I wanted to check out everyone's answers to this topic because I'm in a real quandary about Thanksgiving this year. I was hoping to find some healthy alternatives for roasting turkeys that didn't involve slathering it with butter, oil (read: fat) or brine or stock (read: salt).

But seriously....Chef Alton Brown is our favorite chef and he goes with the brine method, so that might be reason enough for me to try a brine this year for the first time ever. But years ago I had heard someone on t.v. (Joan Lunden, maybe?) talking about rubbing down a turkey with orange juice before roasting. I can't be positive, but I think she said she was going to use a can of frozen o.j. concentrate, squeezing a little out of the can at a time as she went along. But I don't know if you'd have to keep basting it, or if you'd need to use a roasting bag or what? Does anybody know the answer to this? I'd really like to try it because, yes, although it would contribute "sugar" to the meal at least it would be "natural sugar" (when buying unsweetened o.j.) and so I'd feel a little bit better about that than I would about adding fat or salt to an otherwise healthy bird.

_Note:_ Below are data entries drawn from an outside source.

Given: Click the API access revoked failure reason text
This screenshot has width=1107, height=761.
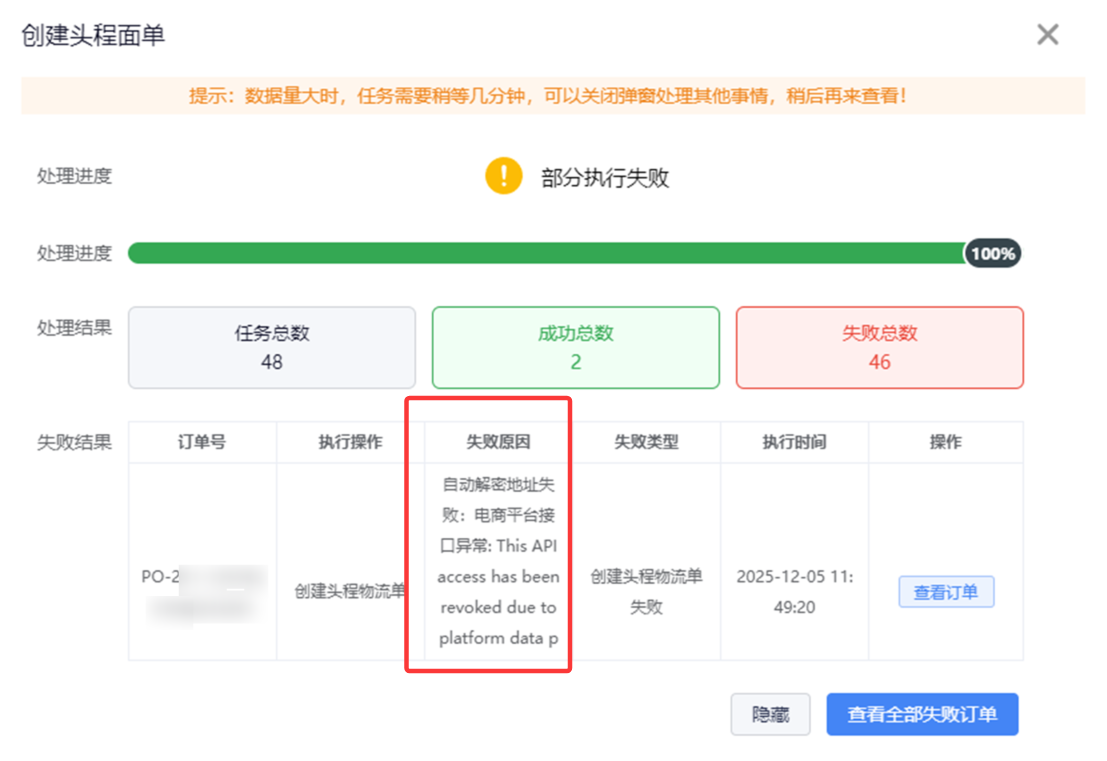Looking at the screenshot, I should tap(498, 562).
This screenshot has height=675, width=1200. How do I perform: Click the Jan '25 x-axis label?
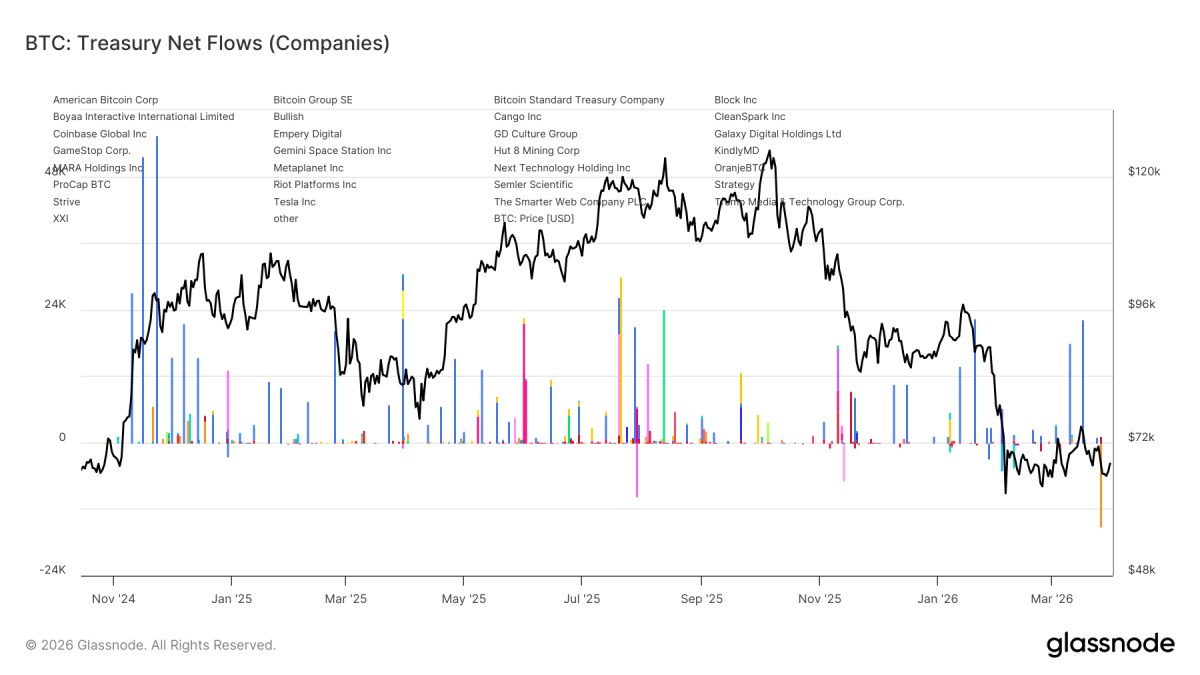(231, 599)
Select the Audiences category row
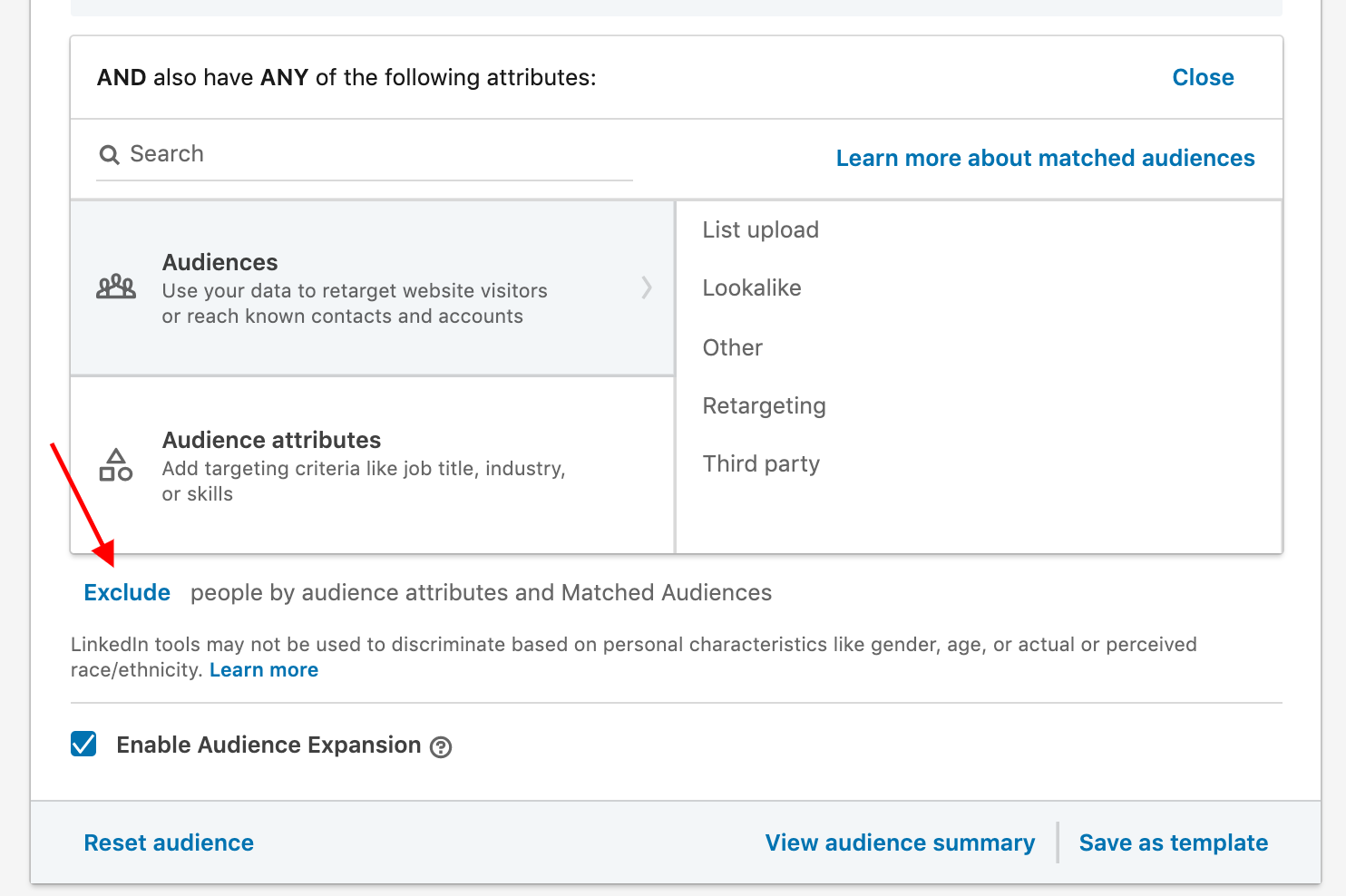 pos(372,288)
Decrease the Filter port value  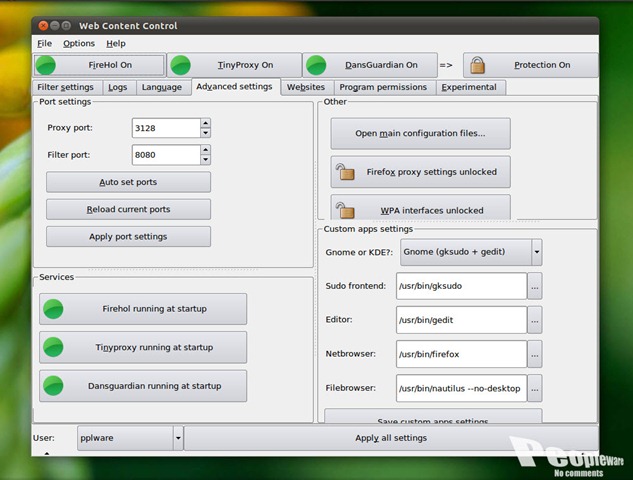coord(205,160)
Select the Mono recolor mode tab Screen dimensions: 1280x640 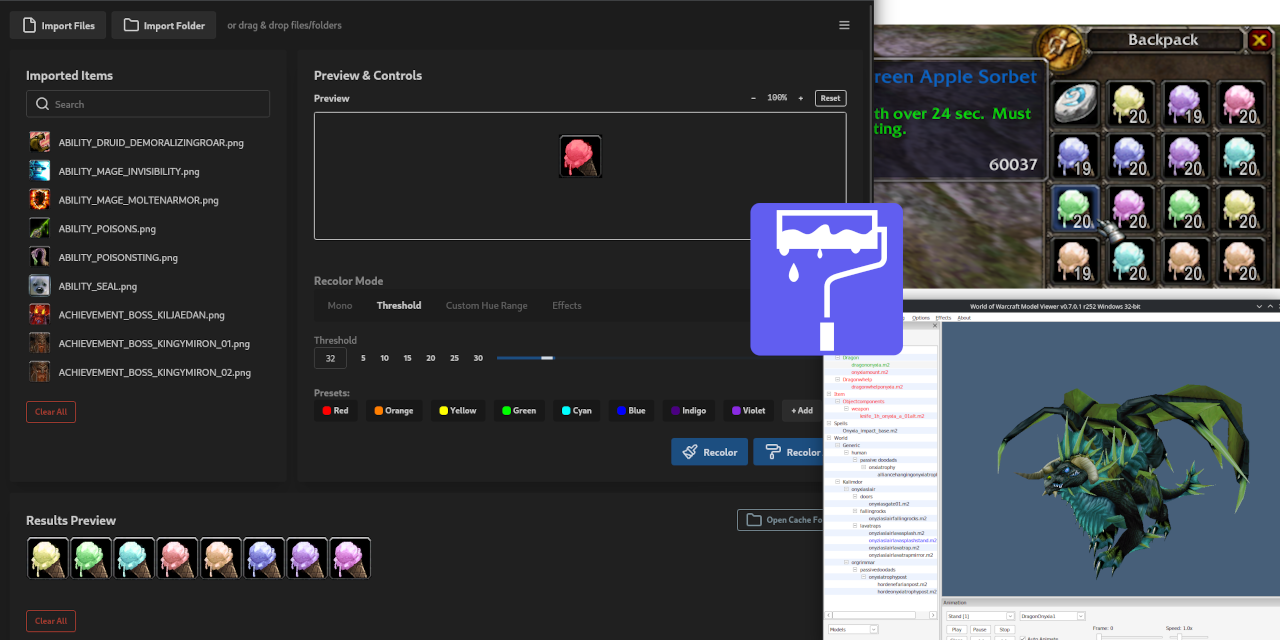coord(340,306)
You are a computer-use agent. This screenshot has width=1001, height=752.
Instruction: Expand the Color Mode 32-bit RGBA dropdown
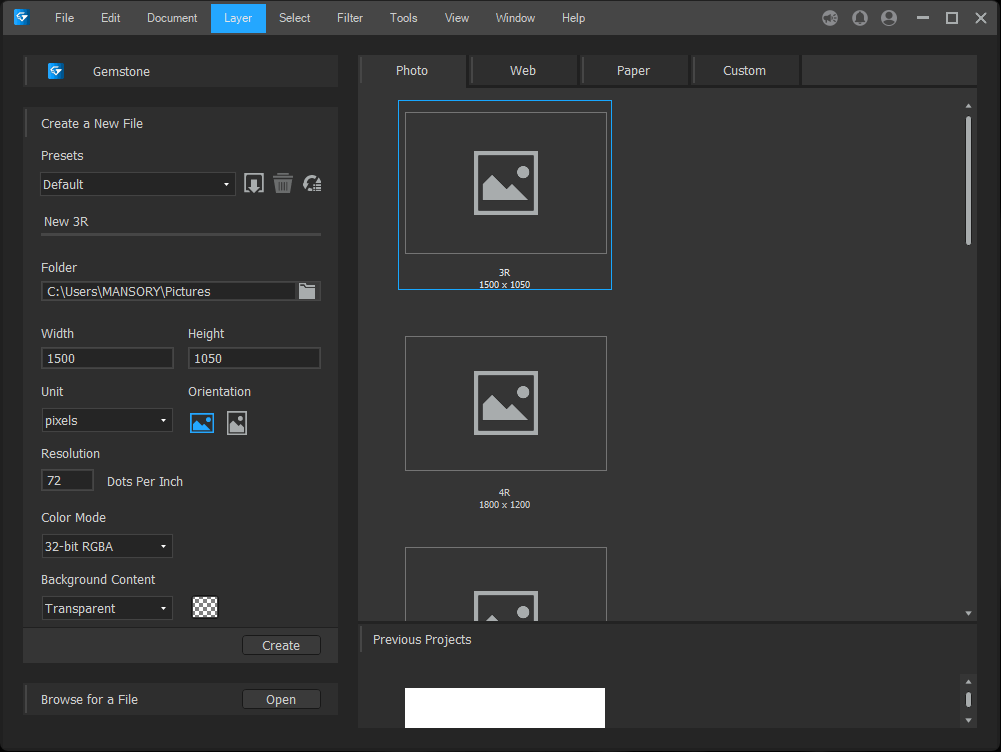[x=106, y=546]
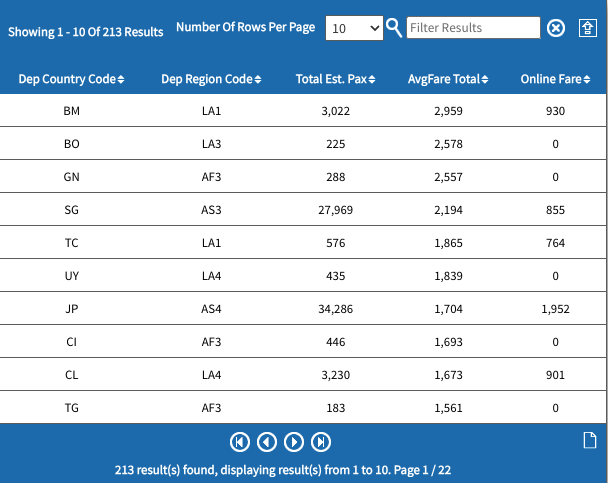
Task: Go to the previous page of results
Action: (x=267, y=441)
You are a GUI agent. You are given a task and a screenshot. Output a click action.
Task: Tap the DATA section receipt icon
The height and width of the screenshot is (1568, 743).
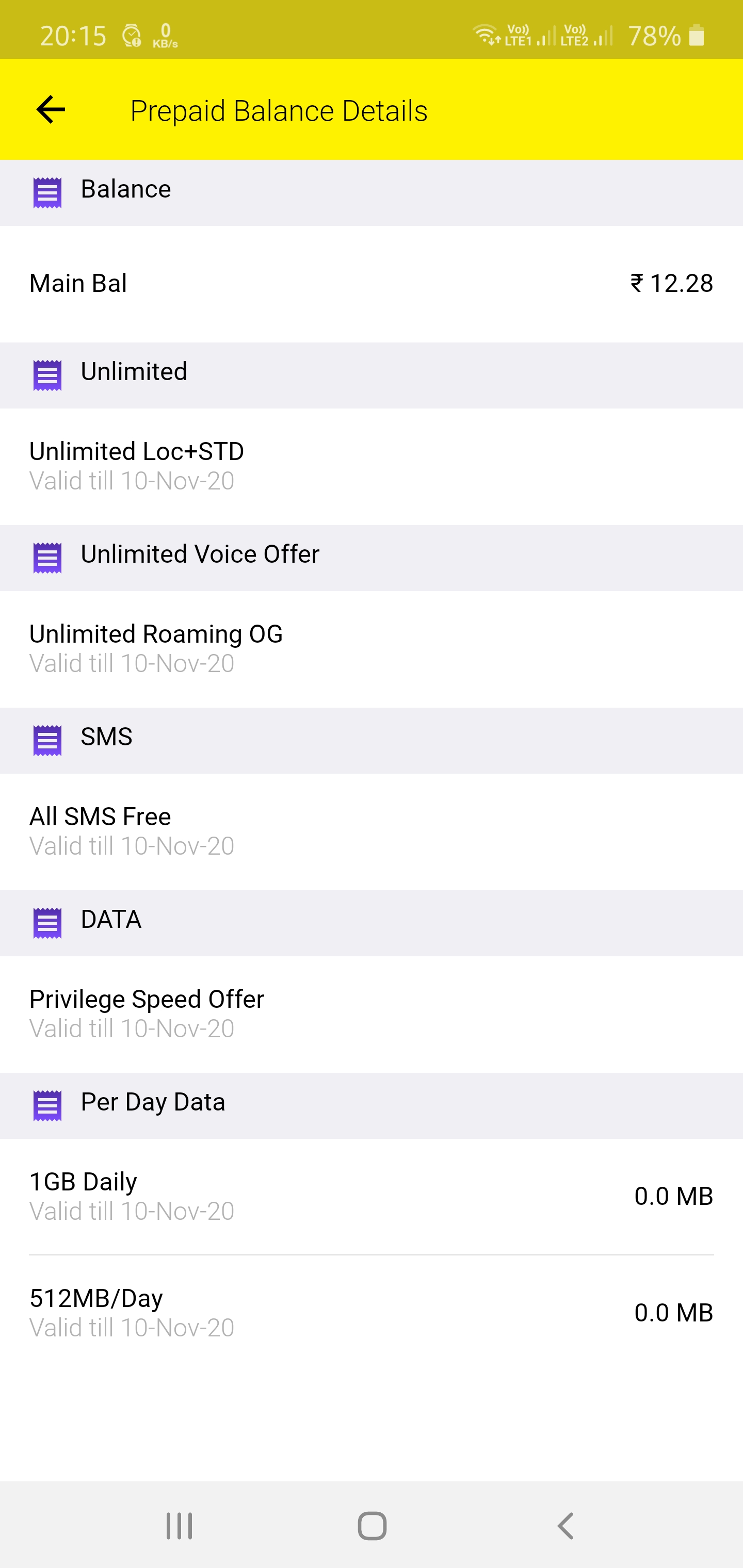click(47, 923)
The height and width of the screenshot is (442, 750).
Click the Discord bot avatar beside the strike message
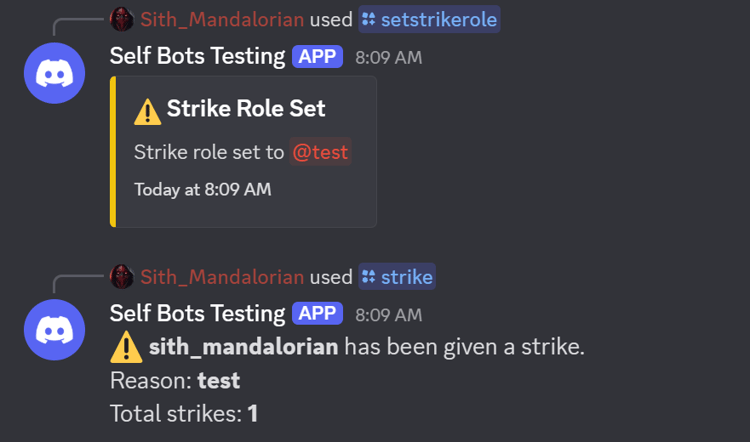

*sigh* Or maybe I should just say, "Eh...it's Thanksgiving. We watch what we eat the rest of the year, let's live it up today" (and at Christmas, of course!)?

What do y'all think? Is o.j. a viable alternative? If so, would I need to baste or use a roasting bag or what would I do? Does anyone else have any other "potentially healthy" alternative they'd like to contribute? Should I maybe just throw caution to the wind on this one and go with a fat- or salt- laden bird?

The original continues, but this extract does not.